2023 Reading Challenge: God and the State
Okay, so I am technically rereading this one, but the last time I read it all the way through was back in 2004, so this definitely feels new. And I am reading it for my class, but I think it still counts toward my reading challenge because I did reread the whole book. It’s scattered and bombastic, like Bakunin was scattered and bombastic, but there’s a lot to chew on in this short tract. I’m actually looking forward to my lecture tomorrow.
2023 Reading Challenge: The Overstory by Richard Powers
So I need to limit the number of 500-page books that I read if I am ever going to make my reading goal for the year, but I’ve been meaning to get through this one for a while.
Trees. Trees. Tress. All I can see now is trees.
2023 Reading Challenge: Klara and the Sun
Such a beautifully-written and thoughtful book.
2023 Reading Challenge: Left is Not Woke
This is an advanced galley of a book that is coming out in March. It’s a slim little volume, but it packs a powerful punch. Here’s the full blurb I wrote for it:
“Susan Neiman’s provocative book is an impassioned and accessible defense against the corrosive particularisms that have eroded solidarity and cooperation on the left. To face the many challenges of the 21st century, she argues that we must reclaim those strategic universalisms that historically helped to forge diverse coalitions of activists in shared struggles for social progress. To build a more just, equitable, and sustainable world, we need to acknowledge the victories of our past, recognize the contingent malleability of our present, and embrace a radical politics of hope for our future.”
2023 Reading Challenge: Red Star
I wasn’t sure if I was going to include books that I am reading for my class this semester or books that I am rereading, but I so much enjoyed revisiting Bogdanov’s Red Star that I am going to count it toward my reading goals anyway.

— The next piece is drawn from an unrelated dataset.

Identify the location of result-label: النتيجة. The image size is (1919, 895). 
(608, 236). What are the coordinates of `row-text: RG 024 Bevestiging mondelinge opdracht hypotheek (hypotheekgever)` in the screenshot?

This amazing novella was written in 1908 and offers a fascinating perspective on what socialism might have looked like in the 20th century had Bolsheviks like Bogdanov prevailed. I particularly love the discussion of Martian love and marriage included in this text since Bogdanov and Alexandra Kollontai were comrades and friends.
2023 Reading Challenge: Four Thousand Weeks: Times Management for Mortals
Absolutely loved this book, and basically read it cover to cover in less than a day. Lots of food for thought and great advice on the value of not being productive and the “right to be lazy.” I have a complex relationship to time and am what the author calls a “productivity geek,” but since becoming the chair of my department, I have come to realize that there will always be more tasks than I can ever actually accomplish. What’s worse, the more efficient I get at doing tasks, the more people give me new tasks to complete. Burkeman advises “strategic underachievement.” I have lots of great quotes underlined, but I am not going to type them up because Burkeman has convinced me to take the rest of the evening off.
2023 reading challenge
I’m not usually a big fan of new year’s resolutions, but this year I have one that I am really going to stick to. I’ve decided that I need my brain to focus on one thing for long periods of time, and so I am committing to reading 25 fiction and 25 non-fiction books in 2023. That’s about a book a week and I am very excited to delve into the ever growing pile on my nightstand. This week I finished Celeste Ng’s Our Missing Hearts, a dystopian vision of a possible near-future USA. This book was chosen for one of the two book clubs I’ve joined to help keep me on track with my reading.